# STATED EXERCISE 1
In two sentences, summarize the CLI guide below.

### EXCERPT TO READ

Skip to content

CLI Guide

Complete guide to using the AYNE command-line interface.

Overview

The AYNE CLI provides a modern, user-friendly interface for all data collection, validation, and database management tasks. Built with Typer, it offers:

  • Type-safe commands with automatic validation
  • Beautiful output with Rich formatting
  • Dry-run mode for safe previews
  • Comprehensive help with --help on any command
  • Progress indicators for long-running tasks

Installation

After installing the package, the ayne command becomes available:

# Install package with CLI dependencies
uv sync

# Verify installation
ayne --help

Command Structure

All commands follow this pattern:

ayne [GROUP] [COMMAND] [OPTIONS]

Command groups:

  • db - Database management
  • tmdb - TMDB data collection
  • omdb - OMDB data enrichment
  • collect - Combined workflows
  • validate - Data validation

Quick Start

# Initialize database
ayne db init

# Test database connectivity
ayne db test

# Discover movies from TMDB
ayne tmdb update --max-movies 1000

# Enrich with OMDB data
ayne omdb update --max-movies 500

# Run daily refresh
ayne collect daily

# Validate data quality
ayne validate all

Database Commands

Initialize Database

Create database schema and tables:

# Standard initialization
ayne db init

# Force re-initialization (drops existing tables)
ayne db init --force

# Preview what would be created
ayne db init --dry-run

Test Database

Run connectivity and CRUD tests:

# Quick test
ayne db test

# Verbose output with statistics
ayne db test --verbose

Show Statistics

Display database statistics:

ayne db stats

TMDB Commands

The TMDB commands are organized into three distinct operations:

  1. update - Discover new movies (basic info only, fast)
  2. enrich - Fetch detailed data for discovered movies (complete info, slower)
  3. refresh - Update existing movies that need data refresh (age-based)

⚠️ Important: TMDB API Limits

  • 500-page maximum: TMDB's discover endpoint has a hard limit of 500 pages (~10,000 movies max per query)
  • Workaround: Use --min-year and --max-year to query different time ranges
  • Two-stage process:
  • Discovery (tmdb update): Fast bulk collection (20 movies/request, basic info)
  • Enrichment (tmdb enrich): Individual detail fetches (1 movie/request, complete data)

Discover Movies

Discover and store new movies from TMDB (basic info only):

# Full discovery (limited to ~10,000 movies by TMDB API)

######

# STATED EXERCISE 2
Tally the lines of the records below that contain the string "link", treating uppercase and lowercase as different, and give only the number.

### DATA SUPPLIED

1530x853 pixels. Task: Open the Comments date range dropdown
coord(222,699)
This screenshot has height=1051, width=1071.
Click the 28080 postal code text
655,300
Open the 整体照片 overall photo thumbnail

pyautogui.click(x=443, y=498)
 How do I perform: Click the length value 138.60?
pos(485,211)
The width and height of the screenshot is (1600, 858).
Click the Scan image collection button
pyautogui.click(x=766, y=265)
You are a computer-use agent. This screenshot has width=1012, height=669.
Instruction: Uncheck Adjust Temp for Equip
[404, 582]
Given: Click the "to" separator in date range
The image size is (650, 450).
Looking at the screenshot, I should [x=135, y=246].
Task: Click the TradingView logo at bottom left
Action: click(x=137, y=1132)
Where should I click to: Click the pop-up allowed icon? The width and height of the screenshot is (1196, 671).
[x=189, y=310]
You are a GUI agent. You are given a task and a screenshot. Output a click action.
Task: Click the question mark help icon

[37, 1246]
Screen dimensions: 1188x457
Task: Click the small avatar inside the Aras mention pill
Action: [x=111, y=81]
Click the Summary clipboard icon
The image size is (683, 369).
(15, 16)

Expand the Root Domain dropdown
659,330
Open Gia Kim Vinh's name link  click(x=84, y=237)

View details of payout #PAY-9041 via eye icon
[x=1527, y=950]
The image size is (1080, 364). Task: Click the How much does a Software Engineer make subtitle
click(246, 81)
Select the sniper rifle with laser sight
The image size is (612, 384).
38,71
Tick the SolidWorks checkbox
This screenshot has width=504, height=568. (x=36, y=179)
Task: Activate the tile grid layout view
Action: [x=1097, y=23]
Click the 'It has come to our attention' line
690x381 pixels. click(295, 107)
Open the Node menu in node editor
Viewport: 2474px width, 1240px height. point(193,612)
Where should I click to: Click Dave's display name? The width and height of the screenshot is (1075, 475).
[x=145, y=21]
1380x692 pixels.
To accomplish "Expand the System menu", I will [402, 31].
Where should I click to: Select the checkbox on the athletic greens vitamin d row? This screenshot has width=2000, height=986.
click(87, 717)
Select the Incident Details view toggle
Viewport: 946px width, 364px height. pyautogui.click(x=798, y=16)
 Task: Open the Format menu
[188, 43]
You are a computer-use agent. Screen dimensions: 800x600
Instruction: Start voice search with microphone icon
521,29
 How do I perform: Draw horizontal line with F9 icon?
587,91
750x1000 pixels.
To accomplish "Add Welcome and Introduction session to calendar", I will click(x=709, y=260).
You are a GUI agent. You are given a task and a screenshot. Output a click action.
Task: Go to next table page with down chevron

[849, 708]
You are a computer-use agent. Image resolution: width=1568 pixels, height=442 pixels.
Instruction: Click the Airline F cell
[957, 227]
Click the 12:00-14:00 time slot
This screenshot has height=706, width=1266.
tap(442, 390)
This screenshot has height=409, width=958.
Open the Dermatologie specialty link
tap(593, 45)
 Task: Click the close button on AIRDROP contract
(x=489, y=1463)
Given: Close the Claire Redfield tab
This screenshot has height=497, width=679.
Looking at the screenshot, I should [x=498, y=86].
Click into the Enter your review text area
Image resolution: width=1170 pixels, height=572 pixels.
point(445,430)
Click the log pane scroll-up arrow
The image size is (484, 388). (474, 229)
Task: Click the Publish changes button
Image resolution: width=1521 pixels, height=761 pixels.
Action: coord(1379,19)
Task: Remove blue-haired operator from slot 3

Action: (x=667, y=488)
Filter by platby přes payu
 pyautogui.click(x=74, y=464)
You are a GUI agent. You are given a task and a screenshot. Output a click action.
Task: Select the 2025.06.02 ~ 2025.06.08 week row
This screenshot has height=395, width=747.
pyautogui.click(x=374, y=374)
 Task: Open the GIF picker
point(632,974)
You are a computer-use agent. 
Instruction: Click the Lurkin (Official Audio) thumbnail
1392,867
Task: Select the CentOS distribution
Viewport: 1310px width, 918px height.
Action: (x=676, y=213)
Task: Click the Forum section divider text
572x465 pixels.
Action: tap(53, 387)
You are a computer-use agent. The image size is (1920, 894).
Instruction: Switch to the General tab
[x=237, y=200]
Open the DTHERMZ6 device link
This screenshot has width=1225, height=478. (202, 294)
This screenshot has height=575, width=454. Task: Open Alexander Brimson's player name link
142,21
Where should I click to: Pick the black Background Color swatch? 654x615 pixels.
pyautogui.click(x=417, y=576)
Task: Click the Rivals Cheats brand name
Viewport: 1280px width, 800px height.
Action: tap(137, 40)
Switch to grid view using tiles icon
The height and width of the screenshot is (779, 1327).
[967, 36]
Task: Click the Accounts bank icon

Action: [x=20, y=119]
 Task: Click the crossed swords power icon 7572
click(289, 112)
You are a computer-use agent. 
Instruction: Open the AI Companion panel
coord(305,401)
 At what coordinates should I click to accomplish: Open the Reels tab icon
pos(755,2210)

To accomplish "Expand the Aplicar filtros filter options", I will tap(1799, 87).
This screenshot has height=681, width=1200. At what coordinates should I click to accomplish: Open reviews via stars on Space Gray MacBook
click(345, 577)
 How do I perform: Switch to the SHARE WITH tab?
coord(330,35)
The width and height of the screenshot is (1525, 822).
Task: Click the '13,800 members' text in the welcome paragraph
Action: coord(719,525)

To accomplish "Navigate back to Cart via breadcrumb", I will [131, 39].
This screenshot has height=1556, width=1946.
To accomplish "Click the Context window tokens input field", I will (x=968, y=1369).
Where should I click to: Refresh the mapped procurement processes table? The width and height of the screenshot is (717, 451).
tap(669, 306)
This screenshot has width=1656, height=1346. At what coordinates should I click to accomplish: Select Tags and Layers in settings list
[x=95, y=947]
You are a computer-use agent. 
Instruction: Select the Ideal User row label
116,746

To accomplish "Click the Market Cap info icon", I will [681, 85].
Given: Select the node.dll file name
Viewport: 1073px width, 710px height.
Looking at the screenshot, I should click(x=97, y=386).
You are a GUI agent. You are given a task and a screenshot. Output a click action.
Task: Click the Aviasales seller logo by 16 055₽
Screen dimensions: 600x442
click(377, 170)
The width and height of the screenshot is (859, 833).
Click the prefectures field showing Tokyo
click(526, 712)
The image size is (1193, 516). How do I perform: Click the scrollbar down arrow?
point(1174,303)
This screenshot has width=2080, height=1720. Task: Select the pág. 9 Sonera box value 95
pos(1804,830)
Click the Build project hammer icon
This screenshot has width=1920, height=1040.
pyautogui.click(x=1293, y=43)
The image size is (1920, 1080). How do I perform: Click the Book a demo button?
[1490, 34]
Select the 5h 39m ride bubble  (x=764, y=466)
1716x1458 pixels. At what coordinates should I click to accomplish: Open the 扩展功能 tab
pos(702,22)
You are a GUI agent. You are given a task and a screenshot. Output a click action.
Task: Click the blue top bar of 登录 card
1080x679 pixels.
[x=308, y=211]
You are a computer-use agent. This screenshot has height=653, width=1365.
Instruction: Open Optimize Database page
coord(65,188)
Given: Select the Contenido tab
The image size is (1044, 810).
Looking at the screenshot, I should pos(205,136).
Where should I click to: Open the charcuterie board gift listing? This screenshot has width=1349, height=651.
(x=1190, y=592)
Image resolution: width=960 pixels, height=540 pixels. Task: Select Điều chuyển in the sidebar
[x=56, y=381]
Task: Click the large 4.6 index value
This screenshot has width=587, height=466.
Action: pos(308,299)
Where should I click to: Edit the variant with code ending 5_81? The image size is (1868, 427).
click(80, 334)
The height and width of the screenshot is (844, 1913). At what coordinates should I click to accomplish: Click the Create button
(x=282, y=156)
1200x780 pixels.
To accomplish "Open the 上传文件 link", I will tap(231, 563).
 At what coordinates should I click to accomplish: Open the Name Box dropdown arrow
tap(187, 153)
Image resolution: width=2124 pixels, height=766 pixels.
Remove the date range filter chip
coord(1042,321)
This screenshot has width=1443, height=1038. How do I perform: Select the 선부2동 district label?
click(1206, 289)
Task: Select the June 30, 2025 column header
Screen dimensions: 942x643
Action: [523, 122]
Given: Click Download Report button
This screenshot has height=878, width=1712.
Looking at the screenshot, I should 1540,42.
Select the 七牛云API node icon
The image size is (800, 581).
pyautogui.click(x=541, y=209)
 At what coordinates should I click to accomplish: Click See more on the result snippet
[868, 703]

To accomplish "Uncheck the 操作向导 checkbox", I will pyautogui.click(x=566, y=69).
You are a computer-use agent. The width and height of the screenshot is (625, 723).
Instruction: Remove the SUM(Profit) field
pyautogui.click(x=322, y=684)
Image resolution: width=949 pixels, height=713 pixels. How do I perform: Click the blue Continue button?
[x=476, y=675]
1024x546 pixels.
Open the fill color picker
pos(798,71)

######

# FINAL RESULT 1
The AYNE command-line interface is built with Typer and handles data collection, validation, and database management through commands of the form ayne [GROUP] [COMMAND] [OPTIONS], grouped under db, tmdb, omdb, collect, and validate. Its TMDB commands are split into update, enrich, and refresh operations, and because TMDB's discover endpoint caps a query at 500 pages (about 10,000 movies), the guide suggests using --min-year and --max-year to query different time ranges.

# FINAL RESULT 2
5